[SUPPLIED DATA — start]

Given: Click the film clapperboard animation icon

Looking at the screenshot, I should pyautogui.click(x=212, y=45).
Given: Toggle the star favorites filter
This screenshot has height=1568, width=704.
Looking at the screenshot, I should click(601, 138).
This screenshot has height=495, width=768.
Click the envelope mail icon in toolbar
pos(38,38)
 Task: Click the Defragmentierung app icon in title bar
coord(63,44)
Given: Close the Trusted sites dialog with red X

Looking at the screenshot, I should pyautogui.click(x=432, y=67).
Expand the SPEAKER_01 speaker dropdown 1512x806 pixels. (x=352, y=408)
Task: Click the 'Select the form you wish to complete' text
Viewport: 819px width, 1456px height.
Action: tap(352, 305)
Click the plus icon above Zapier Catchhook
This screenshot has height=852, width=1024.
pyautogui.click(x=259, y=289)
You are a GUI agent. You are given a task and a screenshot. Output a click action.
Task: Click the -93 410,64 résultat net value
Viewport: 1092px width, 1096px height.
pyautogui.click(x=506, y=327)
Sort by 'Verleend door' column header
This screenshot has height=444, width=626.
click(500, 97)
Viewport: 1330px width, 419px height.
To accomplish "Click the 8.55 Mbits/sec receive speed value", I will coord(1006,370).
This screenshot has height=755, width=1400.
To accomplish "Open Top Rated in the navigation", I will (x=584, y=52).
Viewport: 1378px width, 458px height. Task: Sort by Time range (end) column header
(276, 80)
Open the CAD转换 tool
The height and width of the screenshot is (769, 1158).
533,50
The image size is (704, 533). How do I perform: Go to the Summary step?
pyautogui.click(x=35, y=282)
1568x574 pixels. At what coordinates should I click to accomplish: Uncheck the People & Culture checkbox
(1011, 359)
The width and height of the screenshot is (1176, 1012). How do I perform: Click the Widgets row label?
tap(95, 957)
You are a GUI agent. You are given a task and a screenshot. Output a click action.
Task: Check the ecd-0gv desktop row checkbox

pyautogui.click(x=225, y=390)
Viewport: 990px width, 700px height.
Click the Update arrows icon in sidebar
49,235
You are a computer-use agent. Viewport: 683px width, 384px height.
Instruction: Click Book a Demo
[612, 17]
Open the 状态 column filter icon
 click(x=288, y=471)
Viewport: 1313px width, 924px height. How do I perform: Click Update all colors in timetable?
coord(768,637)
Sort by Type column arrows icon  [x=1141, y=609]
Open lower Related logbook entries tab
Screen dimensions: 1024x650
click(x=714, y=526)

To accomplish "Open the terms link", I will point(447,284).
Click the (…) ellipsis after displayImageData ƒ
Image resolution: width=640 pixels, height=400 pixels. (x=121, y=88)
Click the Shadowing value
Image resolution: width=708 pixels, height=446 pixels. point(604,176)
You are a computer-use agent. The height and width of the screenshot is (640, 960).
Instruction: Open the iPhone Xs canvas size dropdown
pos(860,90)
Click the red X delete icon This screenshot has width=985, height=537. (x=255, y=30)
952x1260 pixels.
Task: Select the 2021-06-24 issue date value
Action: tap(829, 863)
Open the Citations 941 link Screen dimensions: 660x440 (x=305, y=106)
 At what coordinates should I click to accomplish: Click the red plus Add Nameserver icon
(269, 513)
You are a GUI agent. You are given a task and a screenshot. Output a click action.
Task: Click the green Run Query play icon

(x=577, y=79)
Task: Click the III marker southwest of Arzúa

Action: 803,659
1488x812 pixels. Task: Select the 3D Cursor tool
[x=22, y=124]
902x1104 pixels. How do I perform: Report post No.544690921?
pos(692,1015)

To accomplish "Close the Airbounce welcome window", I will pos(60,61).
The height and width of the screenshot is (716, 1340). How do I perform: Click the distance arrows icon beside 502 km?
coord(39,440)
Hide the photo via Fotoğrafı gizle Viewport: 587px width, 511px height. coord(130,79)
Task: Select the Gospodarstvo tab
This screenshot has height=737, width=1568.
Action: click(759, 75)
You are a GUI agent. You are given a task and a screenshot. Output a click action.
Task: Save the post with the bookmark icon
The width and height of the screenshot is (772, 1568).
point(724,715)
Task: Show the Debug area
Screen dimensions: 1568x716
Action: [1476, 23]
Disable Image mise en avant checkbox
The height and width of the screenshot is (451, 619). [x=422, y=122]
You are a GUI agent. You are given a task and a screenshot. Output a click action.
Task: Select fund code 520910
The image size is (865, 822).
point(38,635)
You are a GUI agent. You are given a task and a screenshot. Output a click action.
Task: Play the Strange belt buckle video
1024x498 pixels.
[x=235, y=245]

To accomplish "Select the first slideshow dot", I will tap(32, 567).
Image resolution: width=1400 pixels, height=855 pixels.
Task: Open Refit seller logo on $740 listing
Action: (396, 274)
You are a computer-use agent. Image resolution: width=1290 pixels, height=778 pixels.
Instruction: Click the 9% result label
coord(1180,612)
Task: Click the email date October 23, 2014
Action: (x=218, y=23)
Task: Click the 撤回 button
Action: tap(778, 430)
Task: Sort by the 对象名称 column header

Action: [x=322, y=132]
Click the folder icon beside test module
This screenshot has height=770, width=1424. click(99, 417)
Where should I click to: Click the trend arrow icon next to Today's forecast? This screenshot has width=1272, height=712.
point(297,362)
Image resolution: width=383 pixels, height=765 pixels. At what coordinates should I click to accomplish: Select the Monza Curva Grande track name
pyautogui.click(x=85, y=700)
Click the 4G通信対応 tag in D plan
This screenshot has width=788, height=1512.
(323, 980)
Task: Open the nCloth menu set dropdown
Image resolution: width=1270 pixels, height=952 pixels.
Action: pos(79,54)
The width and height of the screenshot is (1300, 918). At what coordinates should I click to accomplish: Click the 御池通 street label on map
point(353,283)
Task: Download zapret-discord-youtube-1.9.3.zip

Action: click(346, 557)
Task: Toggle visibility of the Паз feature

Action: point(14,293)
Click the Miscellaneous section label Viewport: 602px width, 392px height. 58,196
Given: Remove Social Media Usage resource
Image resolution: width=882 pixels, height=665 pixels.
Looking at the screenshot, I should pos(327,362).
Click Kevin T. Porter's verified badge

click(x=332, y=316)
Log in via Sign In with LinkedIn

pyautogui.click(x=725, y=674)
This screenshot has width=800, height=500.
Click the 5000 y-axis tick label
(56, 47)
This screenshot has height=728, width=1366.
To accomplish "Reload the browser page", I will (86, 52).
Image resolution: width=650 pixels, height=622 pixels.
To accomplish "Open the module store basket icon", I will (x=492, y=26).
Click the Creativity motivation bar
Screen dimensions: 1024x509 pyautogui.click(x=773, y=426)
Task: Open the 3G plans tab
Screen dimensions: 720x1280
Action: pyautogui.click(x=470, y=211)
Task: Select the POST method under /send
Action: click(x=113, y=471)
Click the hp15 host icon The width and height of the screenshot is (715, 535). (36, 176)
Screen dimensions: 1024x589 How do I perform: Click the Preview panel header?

[SUPPLIED DATA — finish]

Retyping every line above exactly is all that is needed.

→ EXERCISE RESULT:
Given: Click the film clapperboard animation icon

Looking at the screenshot, I should pyautogui.click(x=212, y=45).
Given: Toggle the star favorites filter
This screenshot has height=1568, width=704.
Looking at the screenshot, I should click(601, 138).
This screenshot has height=495, width=768.
Click the envelope mail icon in toolbar
pos(38,38)
 Task: Click the Defragmentierung app icon in title bar
coord(63,44)
Given: Close the Trusted sites dialog with red X

Looking at the screenshot, I should pyautogui.click(x=432, y=67).
Expand the SPEAKER_01 speaker dropdown 1512x806 pixels. (x=352, y=408)
Task: Click the 'Select the form you wish to complete' text
Viewport: 819px width, 1456px height.
Action: tap(352, 305)
Click the plus icon above Zapier Catchhook
This screenshot has height=852, width=1024.
pyautogui.click(x=259, y=289)
You are a GUI agent. You are given a task and a screenshot. Output a click action.
Task: Click the -93 410,64 résultat net value
Viewport: 1092px width, 1096px height.
pyautogui.click(x=506, y=327)
Sort by 'Verleend door' column header
This screenshot has height=444, width=626.
click(500, 97)
Viewport: 1330px width, 419px height.
To accomplish "Click the 8.55 Mbits/sec receive speed value", I will coord(1006,370).
This screenshot has height=755, width=1400.
To accomplish "Open Top Rated in the navigation", I will (x=584, y=52).
Viewport: 1378px width, 458px height. Task: Sort by Time range (end) column header
(276, 80)
Open the CAD转换 tool
The height and width of the screenshot is (769, 1158).
533,50
The image size is (704, 533). How do I perform: Go to the Summary step?
pyautogui.click(x=35, y=282)
1568x574 pixels. At what coordinates should I click to accomplish: Uncheck the People & Culture checkbox
(1011, 359)
The width and height of the screenshot is (1176, 1012). How do I perform: Click the Widgets row label?
tap(95, 957)
You are a GUI agent. You are given a task and a screenshot. Output a click action.
Task: Check the ecd-0gv desktop row checkbox

pyautogui.click(x=225, y=390)
Viewport: 990px width, 700px height.
Click the Update arrows icon in sidebar
49,235
You are a computer-use agent. Viewport: 683px width, 384px height.
Instruction: Click Book a Demo
[612, 17]
Open the 状态 column filter icon
 click(x=288, y=471)
Viewport: 1313px width, 924px height. How do I perform: Click Update all colors in timetable?
coord(768,637)
Sort by Type column arrows icon  [x=1141, y=609]
Open lower Related logbook entries tab
Screen dimensions: 1024x650
click(x=714, y=526)

To accomplish "Open the terms link", I will point(447,284).
Click the (…) ellipsis after displayImageData ƒ
Image resolution: width=640 pixels, height=400 pixels. (x=121, y=88)
Click the Shadowing value
Image resolution: width=708 pixels, height=446 pixels. point(604,176)
You are a computer-use agent. The height and width of the screenshot is (640, 960).
Instruction: Open the iPhone Xs canvas size dropdown
pos(860,90)
Click the red X delete icon This screenshot has width=985, height=537. (x=255, y=30)
952x1260 pixels.
Task: Select the 2021-06-24 issue date value
Action: tap(829, 863)
Open the Citations 941 link Screen dimensions: 660x440 (x=305, y=106)
 At what coordinates should I click to accomplish: Click the red plus Add Nameserver icon
(269, 513)
You are a GUI agent. You are given a task and a screenshot. Output a click action.
Task: Click the green Run Query play icon

(x=577, y=79)
Task: Click the III marker southwest of Arzúa

Action: 803,659
1488x812 pixels. Task: Select the 3D Cursor tool
[x=22, y=124]
902x1104 pixels. How do I perform: Report post No.544690921?
pos(692,1015)

To accomplish "Close the Airbounce welcome window", I will pos(60,61).
The height and width of the screenshot is (716, 1340). How do I perform: Click the distance arrows icon beside 502 km?
coord(39,440)
Hide the photo via Fotoğrafı gizle Viewport: 587px width, 511px height. coord(130,79)
Task: Select the Gospodarstvo tab
This screenshot has height=737, width=1568.
Action: click(759, 75)
You are a GUI agent. You are given a task and a screenshot. Output a click action.
Task: Save the post with the bookmark icon
The width and height of the screenshot is (772, 1568).
point(724,715)
Task: Show the Debug area
Screen dimensions: 1568x716
Action: [1476, 23]
Disable Image mise en avant checkbox
The height and width of the screenshot is (451, 619). [x=422, y=122]
You are a GUI agent. You are given a task and a screenshot. Output a click action.
Task: Select fund code 520910
The image size is (865, 822).
point(38,635)
You are a GUI agent. You are given a task and a screenshot. Output a click action.
Task: Play the Strange belt buckle video
1024x498 pixels.
[x=235, y=245]

To accomplish "Select the first slideshow dot", I will tap(32, 567).
Image resolution: width=1400 pixels, height=855 pixels.
Task: Open Refit seller logo on $740 listing
Action: (396, 274)
You are a computer-use agent. Image resolution: width=1290 pixels, height=778 pixels.
Instruction: Click the 9% result label
coord(1180,612)
Task: Click the email date October 23, 2014
Action: (x=218, y=23)
Task: Click the 撤回 button
Action: tap(778, 430)
Task: Sort by the 对象名称 column header

Action: [x=322, y=132]
Click the folder icon beside test module
This screenshot has height=770, width=1424. click(99, 417)
Where should I click to: Click the trend arrow icon next to Today's forecast? This screenshot has width=1272, height=712.
point(297,362)
Image resolution: width=383 pixels, height=765 pixels. At what coordinates should I click to accomplish: Select the Monza Curva Grande track name
pyautogui.click(x=85, y=700)
Click the 4G通信対応 tag in D plan
This screenshot has width=788, height=1512.
(323, 980)
Task: Open the nCloth menu set dropdown
Image resolution: width=1270 pixels, height=952 pixels.
Action: pos(79,54)
The width and height of the screenshot is (1300, 918). At what coordinates should I click to accomplish: Click the 御池通 street label on map
point(353,283)
Task: Download zapret-discord-youtube-1.9.3.zip

Action: click(346, 557)
Task: Toggle visibility of the Паз feature

Action: point(14,293)
Click the Miscellaneous section label Viewport: 602px width, 392px height. 58,196
Given: Remove Social Media Usage resource
Image resolution: width=882 pixels, height=665 pixels.
Looking at the screenshot, I should pos(327,362).
Click Kevin T. Porter's verified badge

click(x=332, y=316)
Log in via Sign In with LinkedIn

pyautogui.click(x=725, y=674)
This screenshot has width=800, height=500.
Click the 5000 y-axis tick label
(56, 47)
This screenshot has height=728, width=1366.
To accomplish "Reload the browser page", I will (86, 52).
Image resolution: width=650 pixels, height=622 pixels.
To accomplish "Open the module store basket icon", I will (x=492, y=26).
Click the Creativity motivation bar
Screen dimensions: 1024x509 pyautogui.click(x=773, y=426)
Task: Open the 3G plans tab
Screen dimensions: 720x1280
Action: pyautogui.click(x=470, y=211)
Task: Select the POST method under /send
Action: click(x=113, y=471)
Click the hp15 host icon The width and height of the screenshot is (715, 535). (36, 176)
Screen dimensions: 1024x589 How do I perform: Click the Preview panel header?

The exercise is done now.